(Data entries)
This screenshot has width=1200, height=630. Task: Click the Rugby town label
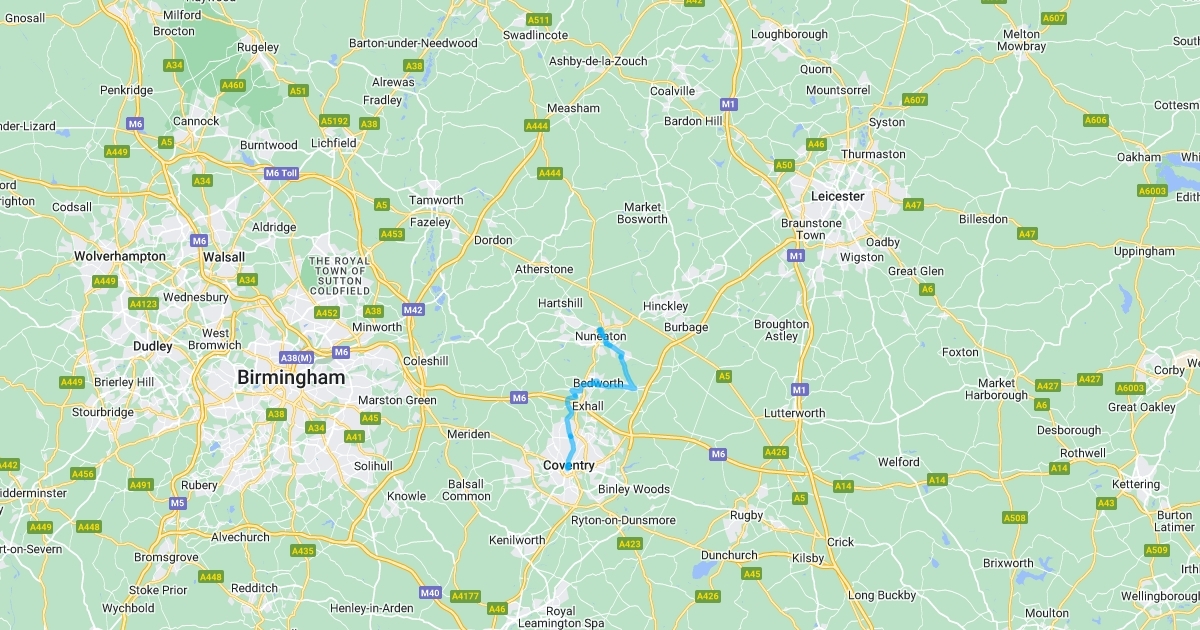tap(747, 516)
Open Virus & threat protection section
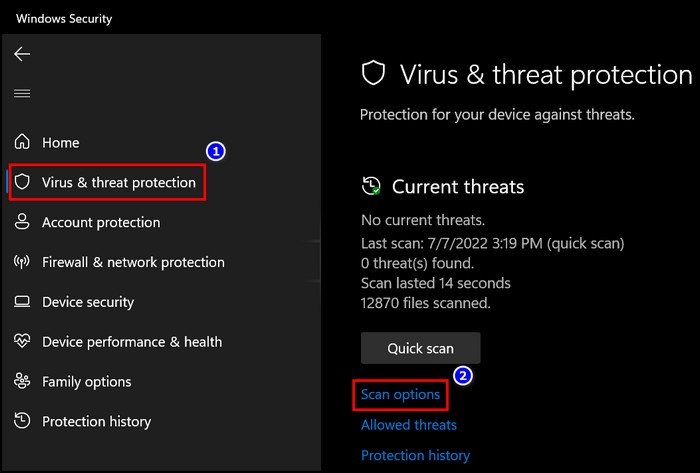700x473 pixels. [x=119, y=183]
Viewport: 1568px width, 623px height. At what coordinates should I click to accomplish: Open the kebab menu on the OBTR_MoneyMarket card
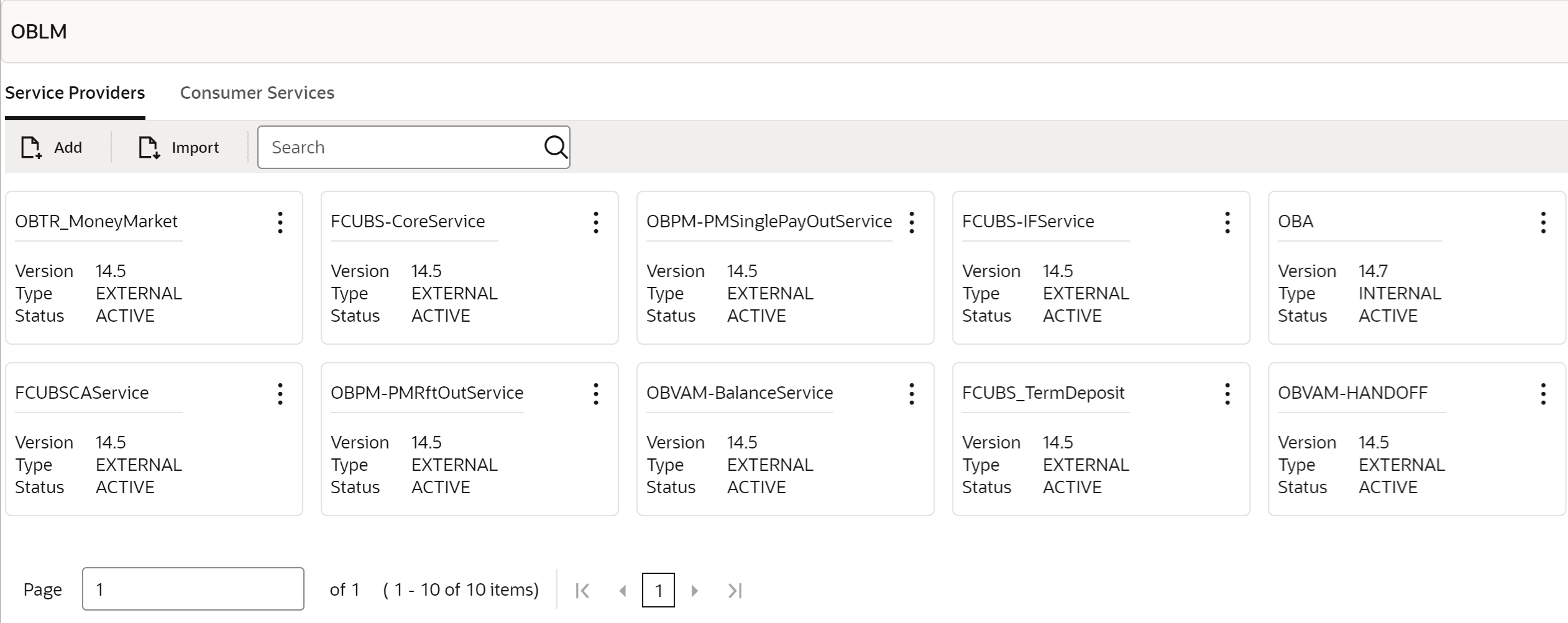tap(280, 222)
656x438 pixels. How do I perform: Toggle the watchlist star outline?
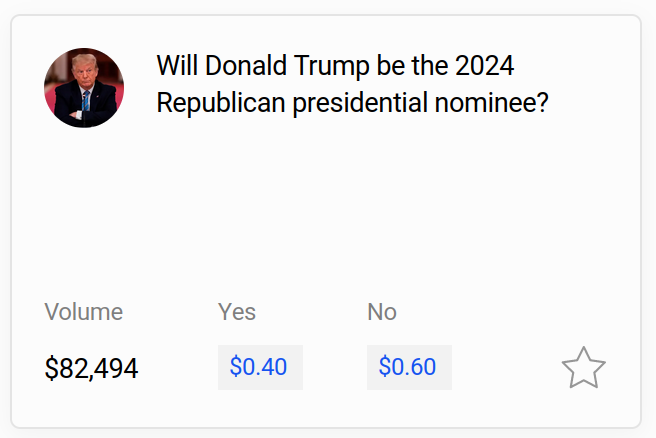point(583,368)
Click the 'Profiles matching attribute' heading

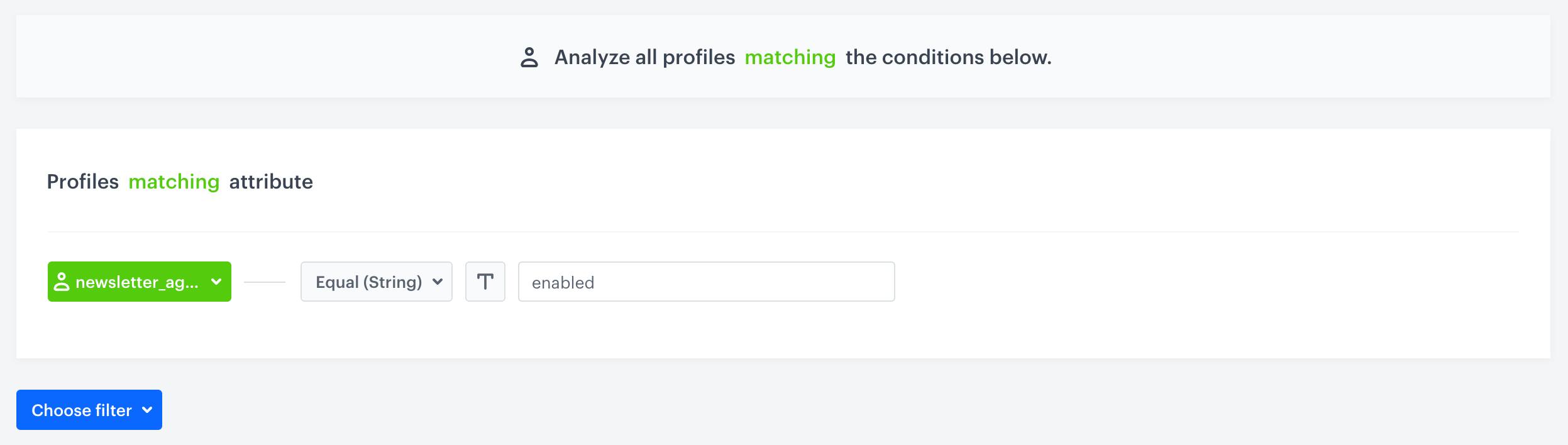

**ACTIVITY:** Transcribe the entries above verbatim, excluding any image.

**COMPLETED EXERCISE:**
This screenshot has width=1200, height=630. Task: Click the Rugby town label
tap(747, 516)
Open Virus & threat protection section
700x473 pixels. [x=119, y=183]
Viewport: 1568px width, 623px height. At what coordinates should I click to accomplish: Open the kebab menu on the OBTR_MoneyMarket card
tap(280, 222)
656x438 pixels. How do I perform: Toggle the watchlist star outline?
point(583,368)
Click the 'Profiles matching attribute' heading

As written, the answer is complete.